In The Mature Mind (2005), Gene Cohen, founding chief of the Center on Aging at the National Institute of Mental Health, says:

"To learn, we must remember....[The] process of memory formation is summarized by the phrase 'neurons that fire together, wire together.' Not only does learning link neurons in new patterns, it also stimulates neurons to grow new connections.... The idea that the brain physically changes as a result of learning — a phenomenon called plasticity — emerged in the mid-1960s from animal studies....[Researchers found that] the brains of older rats showed the same kind of robust response to a stimulating environment as the brains of younger rats...."

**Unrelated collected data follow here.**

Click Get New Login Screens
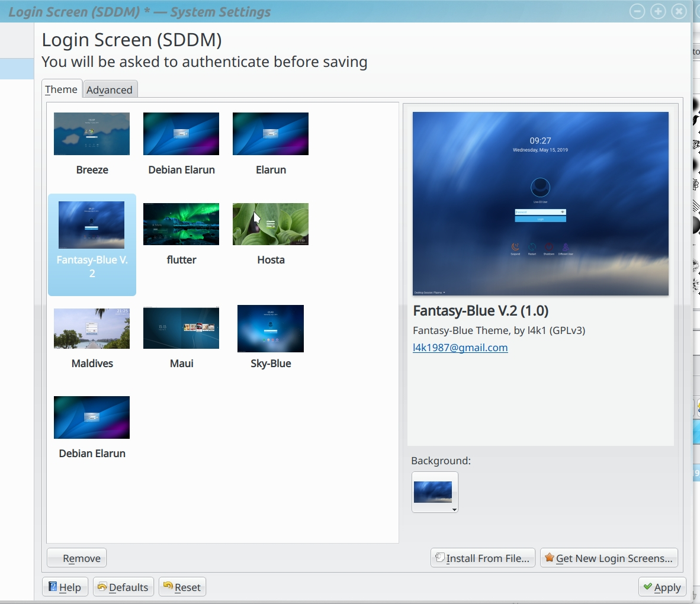 coord(609,557)
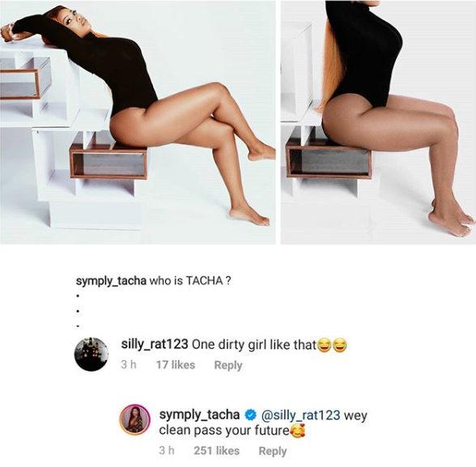View the 251 likes on reply
The image size is (476, 467).
click(x=216, y=451)
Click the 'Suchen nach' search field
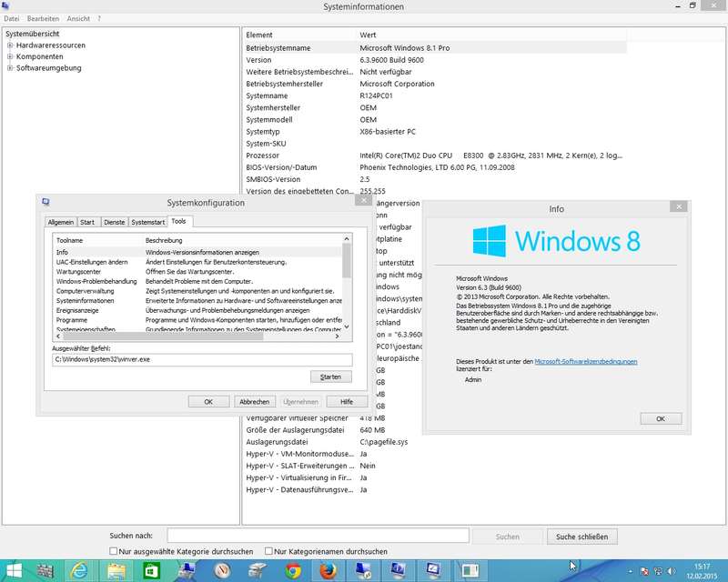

Cohen adds, "The types of leisure activities you pursue affect your brain fitness. A study of the connection between leisure activities and the risk of dementia and cognitive decline found the following to be the most effective activities (listed in order of the impact they have):
? Dancing
? Playing board games
? Playing a musical instrument
? Doing crossword puzzles
? Reading

"The reduction in risk was related to the frequency of engagement. For example, among older people who did crossword puzzles four days a week, the risk of dementia was 47 percent lower than among those who did them only once a week." Cohen continues, "The brain is in some ways like the foundation of a building. It provides the
physical substrate of the mind, the personality, and one's sense of self. Our brain 'hardware' is capable of adapting, growing, and becoming more complex and integrated with age. But at the same time, our minds also grow and evolve. This is psychological development — development of insight, emotional stability, knowledge, creativity, and expressive abilities."

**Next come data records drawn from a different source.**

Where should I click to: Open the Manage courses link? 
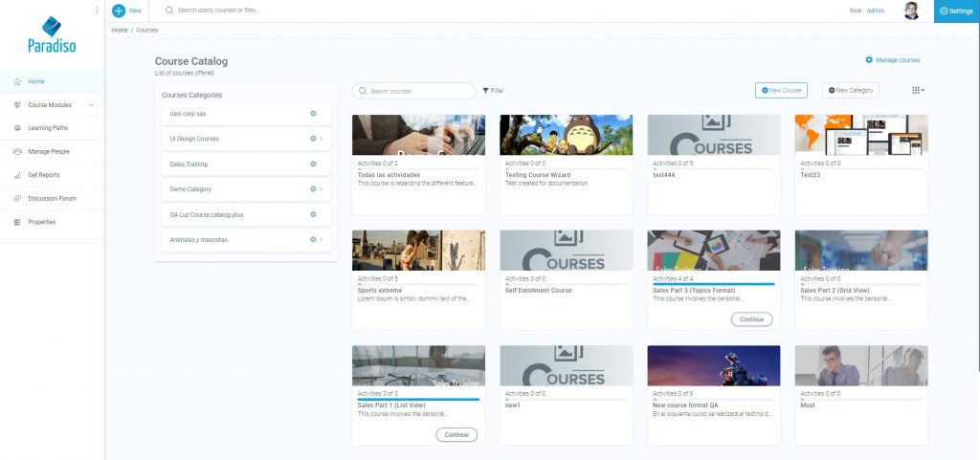pos(893,60)
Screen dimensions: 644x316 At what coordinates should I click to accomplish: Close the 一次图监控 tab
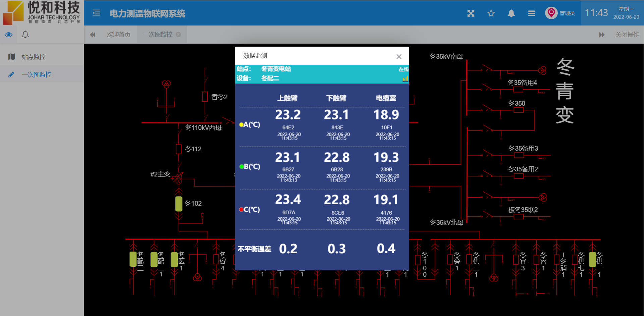click(x=178, y=35)

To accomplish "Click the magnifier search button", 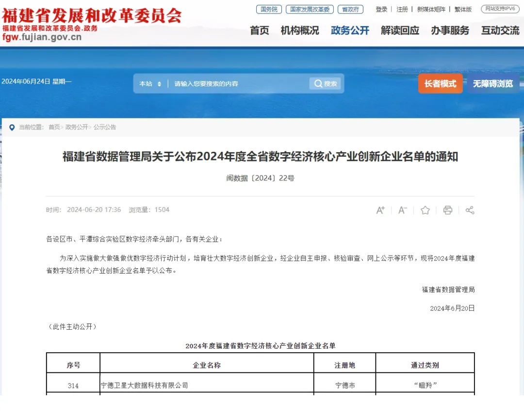I will tap(325, 83).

In a review of The Mature Mind, Publishers Weekly wrote, "Old dogs can learn new tricks, says psychiatrist Cohen.... Drawing on the results of two groundbreaking studies, Cohen illustrates that the years after age 65 are anything but 'retiring,'and that creativity, intellectual growth and more satisfying relationships can blossom at any age."

To that end, local educational institutions offer programs where seniors, age 50 and older, for nominal fees, can audit college courses and participate in classes geared especially toward their mature interests.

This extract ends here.